**Your instructions:** Determine the number of lines in the data that contain "will". Answer with that number only.

**Records for the task:**
------------------------------------------------------------
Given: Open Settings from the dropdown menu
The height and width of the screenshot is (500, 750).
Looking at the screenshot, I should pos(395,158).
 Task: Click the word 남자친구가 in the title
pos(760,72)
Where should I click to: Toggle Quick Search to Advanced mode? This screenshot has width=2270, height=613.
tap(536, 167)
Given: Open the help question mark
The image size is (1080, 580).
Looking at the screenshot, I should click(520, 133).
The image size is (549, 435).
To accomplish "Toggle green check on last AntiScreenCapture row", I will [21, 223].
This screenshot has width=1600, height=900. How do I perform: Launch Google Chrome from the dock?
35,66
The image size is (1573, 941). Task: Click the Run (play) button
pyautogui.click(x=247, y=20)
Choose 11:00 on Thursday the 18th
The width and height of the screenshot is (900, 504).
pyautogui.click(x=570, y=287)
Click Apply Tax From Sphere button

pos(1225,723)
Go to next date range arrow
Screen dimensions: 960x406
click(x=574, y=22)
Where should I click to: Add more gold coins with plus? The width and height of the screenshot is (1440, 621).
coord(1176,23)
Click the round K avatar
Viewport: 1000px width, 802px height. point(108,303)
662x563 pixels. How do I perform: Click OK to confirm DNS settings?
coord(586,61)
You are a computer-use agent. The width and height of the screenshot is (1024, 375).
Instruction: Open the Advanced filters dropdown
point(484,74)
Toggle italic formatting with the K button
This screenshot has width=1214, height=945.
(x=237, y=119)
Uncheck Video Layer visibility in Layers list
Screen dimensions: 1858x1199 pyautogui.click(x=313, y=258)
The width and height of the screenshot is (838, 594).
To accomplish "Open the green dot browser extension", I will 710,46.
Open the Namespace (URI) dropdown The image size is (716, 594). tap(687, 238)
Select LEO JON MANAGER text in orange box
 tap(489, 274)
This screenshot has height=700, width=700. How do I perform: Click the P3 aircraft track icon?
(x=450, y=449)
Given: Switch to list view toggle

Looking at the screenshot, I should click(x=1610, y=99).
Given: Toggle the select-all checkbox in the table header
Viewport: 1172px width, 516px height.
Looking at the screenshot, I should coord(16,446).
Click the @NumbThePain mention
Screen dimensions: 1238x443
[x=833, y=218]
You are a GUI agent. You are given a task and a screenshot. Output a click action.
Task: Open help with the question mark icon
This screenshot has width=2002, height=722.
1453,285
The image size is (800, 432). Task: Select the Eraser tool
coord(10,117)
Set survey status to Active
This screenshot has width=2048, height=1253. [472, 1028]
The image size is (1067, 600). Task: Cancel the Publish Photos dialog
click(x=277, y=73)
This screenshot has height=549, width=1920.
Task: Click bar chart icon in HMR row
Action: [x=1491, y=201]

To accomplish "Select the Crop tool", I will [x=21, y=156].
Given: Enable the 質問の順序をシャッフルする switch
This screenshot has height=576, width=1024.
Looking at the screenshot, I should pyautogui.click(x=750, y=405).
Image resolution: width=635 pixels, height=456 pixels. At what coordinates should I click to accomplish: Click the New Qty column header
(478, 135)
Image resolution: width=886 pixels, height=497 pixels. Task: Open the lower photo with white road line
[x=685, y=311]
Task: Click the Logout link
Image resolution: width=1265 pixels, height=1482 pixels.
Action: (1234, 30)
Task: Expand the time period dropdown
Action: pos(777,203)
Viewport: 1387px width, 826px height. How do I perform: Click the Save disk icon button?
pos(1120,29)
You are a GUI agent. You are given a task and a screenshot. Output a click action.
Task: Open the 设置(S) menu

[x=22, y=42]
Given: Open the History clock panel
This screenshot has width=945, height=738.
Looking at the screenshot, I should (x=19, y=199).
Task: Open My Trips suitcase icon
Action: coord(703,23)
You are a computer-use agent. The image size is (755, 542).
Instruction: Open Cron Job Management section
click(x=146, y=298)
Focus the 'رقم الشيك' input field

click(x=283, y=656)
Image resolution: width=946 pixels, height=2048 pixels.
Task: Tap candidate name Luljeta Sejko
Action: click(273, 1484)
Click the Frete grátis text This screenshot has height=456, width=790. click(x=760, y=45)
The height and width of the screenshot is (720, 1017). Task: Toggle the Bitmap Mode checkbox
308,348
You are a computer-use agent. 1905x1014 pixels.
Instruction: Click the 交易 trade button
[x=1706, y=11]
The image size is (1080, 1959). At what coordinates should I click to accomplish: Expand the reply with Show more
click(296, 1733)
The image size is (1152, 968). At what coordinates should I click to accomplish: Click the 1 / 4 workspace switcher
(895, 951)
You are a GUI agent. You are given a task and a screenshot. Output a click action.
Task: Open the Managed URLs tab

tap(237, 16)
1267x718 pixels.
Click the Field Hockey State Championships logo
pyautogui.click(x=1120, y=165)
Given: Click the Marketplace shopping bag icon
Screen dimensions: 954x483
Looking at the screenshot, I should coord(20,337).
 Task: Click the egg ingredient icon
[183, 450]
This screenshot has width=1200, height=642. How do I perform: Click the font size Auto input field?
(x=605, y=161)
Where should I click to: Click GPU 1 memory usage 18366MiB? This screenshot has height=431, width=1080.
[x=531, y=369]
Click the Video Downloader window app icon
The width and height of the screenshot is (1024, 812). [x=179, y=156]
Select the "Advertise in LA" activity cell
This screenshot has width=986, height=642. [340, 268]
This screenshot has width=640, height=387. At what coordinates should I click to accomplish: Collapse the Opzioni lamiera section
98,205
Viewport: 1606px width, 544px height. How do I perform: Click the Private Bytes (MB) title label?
------------------------------------------------------------
**Response box:** 3